→ Task requirements
Of all the entries below, retype only the lines from the one with "February 24, 2019 at 8:35 PM (47, 2276)" through the one with "Plastic Surgery (459, 78)", exactly as they appear.

→ Source information
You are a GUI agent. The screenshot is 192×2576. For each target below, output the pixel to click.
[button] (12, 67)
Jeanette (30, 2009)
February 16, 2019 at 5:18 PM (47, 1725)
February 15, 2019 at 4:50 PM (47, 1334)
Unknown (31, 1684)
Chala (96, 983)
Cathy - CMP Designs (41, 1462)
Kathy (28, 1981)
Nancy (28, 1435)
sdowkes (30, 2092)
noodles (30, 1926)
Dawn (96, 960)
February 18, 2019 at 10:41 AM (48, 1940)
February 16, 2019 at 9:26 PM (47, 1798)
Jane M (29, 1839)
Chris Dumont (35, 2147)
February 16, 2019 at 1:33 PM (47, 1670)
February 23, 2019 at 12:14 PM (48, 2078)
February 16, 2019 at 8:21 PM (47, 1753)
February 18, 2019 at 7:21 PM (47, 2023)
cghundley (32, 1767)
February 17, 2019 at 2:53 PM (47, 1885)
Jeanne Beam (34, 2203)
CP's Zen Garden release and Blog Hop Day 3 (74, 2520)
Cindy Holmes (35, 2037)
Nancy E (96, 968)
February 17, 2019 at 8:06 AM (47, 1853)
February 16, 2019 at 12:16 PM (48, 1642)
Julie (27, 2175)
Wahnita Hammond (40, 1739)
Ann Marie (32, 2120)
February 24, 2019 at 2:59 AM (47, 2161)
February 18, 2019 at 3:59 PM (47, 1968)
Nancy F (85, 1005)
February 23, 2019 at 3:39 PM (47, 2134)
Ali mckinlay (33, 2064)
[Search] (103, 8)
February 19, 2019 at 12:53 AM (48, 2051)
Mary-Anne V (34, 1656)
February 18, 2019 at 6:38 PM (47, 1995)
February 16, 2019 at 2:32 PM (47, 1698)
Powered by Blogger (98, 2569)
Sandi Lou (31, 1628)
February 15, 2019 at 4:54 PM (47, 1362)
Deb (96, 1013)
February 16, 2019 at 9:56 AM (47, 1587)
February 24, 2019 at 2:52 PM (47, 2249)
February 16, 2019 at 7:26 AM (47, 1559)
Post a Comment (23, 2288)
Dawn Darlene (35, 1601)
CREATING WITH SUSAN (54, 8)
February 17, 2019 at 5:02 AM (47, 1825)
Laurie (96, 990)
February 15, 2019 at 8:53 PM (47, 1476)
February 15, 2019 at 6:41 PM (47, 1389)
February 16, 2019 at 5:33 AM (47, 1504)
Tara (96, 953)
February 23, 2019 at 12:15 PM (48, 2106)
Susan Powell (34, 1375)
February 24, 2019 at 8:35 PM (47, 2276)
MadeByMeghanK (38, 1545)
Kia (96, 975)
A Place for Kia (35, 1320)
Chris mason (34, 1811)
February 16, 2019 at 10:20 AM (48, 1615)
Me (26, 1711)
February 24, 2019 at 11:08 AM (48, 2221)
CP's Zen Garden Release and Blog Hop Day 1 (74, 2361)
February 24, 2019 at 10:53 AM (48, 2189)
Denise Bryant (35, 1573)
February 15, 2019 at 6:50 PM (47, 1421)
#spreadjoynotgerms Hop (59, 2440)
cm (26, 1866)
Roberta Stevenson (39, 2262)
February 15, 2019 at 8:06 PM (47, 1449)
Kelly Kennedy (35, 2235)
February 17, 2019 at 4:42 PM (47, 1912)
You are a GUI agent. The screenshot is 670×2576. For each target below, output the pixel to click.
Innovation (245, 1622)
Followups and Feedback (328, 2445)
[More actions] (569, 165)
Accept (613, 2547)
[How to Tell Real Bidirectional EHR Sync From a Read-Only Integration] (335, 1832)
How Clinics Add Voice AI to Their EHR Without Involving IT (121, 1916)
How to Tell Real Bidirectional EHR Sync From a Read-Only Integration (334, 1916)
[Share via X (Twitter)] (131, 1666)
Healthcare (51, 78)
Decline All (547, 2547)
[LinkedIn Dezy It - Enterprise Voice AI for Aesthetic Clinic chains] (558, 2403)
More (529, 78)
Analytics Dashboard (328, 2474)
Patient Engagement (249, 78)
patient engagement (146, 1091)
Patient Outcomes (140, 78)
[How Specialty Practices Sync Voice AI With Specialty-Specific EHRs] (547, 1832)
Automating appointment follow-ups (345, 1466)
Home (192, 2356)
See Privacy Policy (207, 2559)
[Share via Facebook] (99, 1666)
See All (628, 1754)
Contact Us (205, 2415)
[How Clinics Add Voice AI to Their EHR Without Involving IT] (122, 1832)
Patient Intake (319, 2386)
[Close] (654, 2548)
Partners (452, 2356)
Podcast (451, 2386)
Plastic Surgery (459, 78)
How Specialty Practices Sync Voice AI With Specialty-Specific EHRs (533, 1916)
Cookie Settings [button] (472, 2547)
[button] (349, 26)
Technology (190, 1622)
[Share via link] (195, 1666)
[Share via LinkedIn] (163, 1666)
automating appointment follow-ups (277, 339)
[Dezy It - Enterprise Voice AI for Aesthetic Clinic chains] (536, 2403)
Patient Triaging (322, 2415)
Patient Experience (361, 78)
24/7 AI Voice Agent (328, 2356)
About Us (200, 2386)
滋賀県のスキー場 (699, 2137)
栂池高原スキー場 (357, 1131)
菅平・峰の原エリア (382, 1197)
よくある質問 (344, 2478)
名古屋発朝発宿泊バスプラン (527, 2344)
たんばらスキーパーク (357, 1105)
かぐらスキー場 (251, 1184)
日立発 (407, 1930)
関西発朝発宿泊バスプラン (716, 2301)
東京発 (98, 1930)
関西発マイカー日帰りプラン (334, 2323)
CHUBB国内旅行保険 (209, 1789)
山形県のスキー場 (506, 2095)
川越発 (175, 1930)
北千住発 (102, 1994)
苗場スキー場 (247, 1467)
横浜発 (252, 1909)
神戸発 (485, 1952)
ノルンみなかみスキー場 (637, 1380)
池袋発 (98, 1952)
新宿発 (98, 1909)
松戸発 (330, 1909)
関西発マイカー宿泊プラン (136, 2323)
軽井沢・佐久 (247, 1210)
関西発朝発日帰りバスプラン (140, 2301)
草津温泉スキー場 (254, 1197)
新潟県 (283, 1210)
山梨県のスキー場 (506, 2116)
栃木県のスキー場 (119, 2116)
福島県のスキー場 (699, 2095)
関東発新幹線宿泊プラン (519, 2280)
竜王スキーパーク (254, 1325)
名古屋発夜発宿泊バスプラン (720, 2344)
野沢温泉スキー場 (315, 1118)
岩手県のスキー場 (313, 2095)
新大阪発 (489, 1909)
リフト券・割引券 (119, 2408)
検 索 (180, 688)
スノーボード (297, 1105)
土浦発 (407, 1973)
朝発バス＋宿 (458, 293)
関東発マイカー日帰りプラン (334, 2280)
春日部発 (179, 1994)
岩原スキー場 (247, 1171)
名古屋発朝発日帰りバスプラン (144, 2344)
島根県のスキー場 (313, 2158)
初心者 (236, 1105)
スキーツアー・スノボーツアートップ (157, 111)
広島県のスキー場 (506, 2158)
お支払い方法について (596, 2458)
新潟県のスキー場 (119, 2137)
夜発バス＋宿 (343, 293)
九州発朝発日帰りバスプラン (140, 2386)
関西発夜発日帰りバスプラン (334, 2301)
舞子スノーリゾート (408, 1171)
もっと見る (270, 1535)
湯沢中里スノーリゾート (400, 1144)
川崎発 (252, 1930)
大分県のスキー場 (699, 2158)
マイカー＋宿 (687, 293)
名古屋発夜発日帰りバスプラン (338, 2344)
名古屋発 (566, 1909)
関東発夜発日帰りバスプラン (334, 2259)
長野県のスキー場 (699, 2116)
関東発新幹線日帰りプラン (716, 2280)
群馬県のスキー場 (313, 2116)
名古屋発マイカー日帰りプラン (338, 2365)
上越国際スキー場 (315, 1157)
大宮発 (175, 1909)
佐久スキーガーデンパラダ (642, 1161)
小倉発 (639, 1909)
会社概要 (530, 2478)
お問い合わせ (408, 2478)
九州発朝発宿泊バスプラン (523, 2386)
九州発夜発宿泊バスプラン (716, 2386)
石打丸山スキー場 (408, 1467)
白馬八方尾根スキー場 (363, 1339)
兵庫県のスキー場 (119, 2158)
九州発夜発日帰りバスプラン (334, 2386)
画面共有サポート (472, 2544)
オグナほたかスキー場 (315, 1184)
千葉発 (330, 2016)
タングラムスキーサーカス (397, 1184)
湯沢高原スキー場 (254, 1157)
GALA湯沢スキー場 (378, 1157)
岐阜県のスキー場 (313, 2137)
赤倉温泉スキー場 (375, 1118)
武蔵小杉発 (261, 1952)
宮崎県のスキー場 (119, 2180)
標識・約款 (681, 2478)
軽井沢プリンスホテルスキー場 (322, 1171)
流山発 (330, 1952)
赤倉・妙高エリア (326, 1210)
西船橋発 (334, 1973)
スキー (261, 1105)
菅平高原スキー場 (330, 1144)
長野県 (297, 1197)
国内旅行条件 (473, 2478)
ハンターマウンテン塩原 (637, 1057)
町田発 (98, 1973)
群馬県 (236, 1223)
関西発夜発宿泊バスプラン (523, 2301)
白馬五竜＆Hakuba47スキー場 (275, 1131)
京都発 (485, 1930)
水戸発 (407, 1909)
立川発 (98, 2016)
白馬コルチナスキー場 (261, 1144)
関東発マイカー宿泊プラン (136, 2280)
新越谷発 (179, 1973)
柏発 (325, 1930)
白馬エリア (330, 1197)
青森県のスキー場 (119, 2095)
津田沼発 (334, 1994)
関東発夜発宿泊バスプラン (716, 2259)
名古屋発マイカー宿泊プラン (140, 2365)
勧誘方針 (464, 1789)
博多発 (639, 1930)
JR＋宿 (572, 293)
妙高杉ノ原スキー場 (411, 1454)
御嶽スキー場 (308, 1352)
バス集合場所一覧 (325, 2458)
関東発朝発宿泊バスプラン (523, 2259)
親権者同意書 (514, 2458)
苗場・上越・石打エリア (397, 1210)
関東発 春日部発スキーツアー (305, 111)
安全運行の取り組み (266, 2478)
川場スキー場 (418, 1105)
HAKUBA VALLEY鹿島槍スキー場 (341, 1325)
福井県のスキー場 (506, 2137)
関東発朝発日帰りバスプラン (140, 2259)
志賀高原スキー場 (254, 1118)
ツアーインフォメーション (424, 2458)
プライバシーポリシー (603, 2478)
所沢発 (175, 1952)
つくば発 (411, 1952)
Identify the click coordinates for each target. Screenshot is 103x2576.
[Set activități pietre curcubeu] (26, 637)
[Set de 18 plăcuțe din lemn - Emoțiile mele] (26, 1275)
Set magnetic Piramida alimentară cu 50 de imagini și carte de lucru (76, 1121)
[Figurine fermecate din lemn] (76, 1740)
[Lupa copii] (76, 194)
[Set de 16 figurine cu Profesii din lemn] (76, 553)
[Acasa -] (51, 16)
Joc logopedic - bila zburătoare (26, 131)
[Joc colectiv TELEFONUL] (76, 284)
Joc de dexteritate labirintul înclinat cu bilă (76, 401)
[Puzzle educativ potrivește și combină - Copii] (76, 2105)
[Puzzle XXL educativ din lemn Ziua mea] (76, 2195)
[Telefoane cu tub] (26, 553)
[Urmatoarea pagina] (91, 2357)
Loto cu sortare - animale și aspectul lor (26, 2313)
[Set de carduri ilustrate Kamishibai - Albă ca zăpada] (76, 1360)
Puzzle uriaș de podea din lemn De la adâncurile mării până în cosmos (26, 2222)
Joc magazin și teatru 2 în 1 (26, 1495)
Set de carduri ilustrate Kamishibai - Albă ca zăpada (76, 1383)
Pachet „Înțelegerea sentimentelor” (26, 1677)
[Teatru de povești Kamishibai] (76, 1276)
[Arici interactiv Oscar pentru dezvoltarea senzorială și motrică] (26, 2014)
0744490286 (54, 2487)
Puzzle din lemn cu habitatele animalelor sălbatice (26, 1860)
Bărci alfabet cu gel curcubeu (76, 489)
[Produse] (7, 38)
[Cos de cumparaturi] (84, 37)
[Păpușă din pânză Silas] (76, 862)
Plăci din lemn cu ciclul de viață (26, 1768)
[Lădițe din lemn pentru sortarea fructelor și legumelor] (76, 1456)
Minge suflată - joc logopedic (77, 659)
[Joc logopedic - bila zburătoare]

→ Your response
February 24, 2019 at 8:35 PM (47, 2276)
MadeByMeghanK (38, 1545)
Kia (96, 975)
A Place for Kia (35, 1320)
Chris mason (34, 1811)
February 16, 2019 at 10:20 AM (48, 1615)
Me (26, 1711)
February 24, 2019 at 11:08 AM (48, 2221)
CP's Zen Garden Release and Blog Hop Day 1 (74, 2361)
February 24, 2019 at 10:53 AM (48, 2189)
Denise Bryant (35, 1573)
February 15, 2019 at 6:50 PM (47, 1421)
#spreadjoynotgerms Hop (59, 2440)
cm (26, 1866)
Roberta Stevenson (39, 2262)
February 15, 2019 at 8:06 PM (47, 1449)
Kelly Kennedy (35, 2235)
February 17, 2019 at 4:42 PM (47, 1912)
You are a GUI agent. The screenshot is 670×2576. For each target below, output the pixel to click.
Innovation (245, 1622)
Followups and Feedback (328, 2445)
[More actions] (569, 165)
Accept (613, 2547)
[How to Tell Real Bidirectional EHR Sync From a Read-Only Integration] (335, 1832)
How Clinics Add Voice AI to Their EHR Without Involving IT (121, 1916)
How to Tell Real Bidirectional EHR Sync From a Read-Only Integration (334, 1916)
[Share via X (Twitter)] (131, 1666)
Healthcare (51, 78)
Decline All (547, 2547)
[LinkedIn Dezy It - Enterprise Voice AI for Aesthetic Clinic chains] (558, 2403)
More (529, 78)
Analytics Dashboard (328, 2474)
Patient Engagement (249, 78)
patient engagement (146, 1091)
Patient Outcomes (140, 78)
[How Specialty Practices Sync Voice AI With Specialty-Specific EHRs] (547, 1832)
Automating appointment follow-ups (345, 1466)
Home (192, 2356)
See Privacy Policy (207, 2559)
[Share via Facebook] (99, 1666)
See All (628, 1754)
Contact Us (205, 2415)
[How Clinics Add Voice AI to Their EHR Without Involving IT] (122, 1832)
Patient Intake (319, 2386)
[Close] (654, 2548)
Partners (452, 2356)
Podcast (451, 2386)
Plastic Surgery (459, 78)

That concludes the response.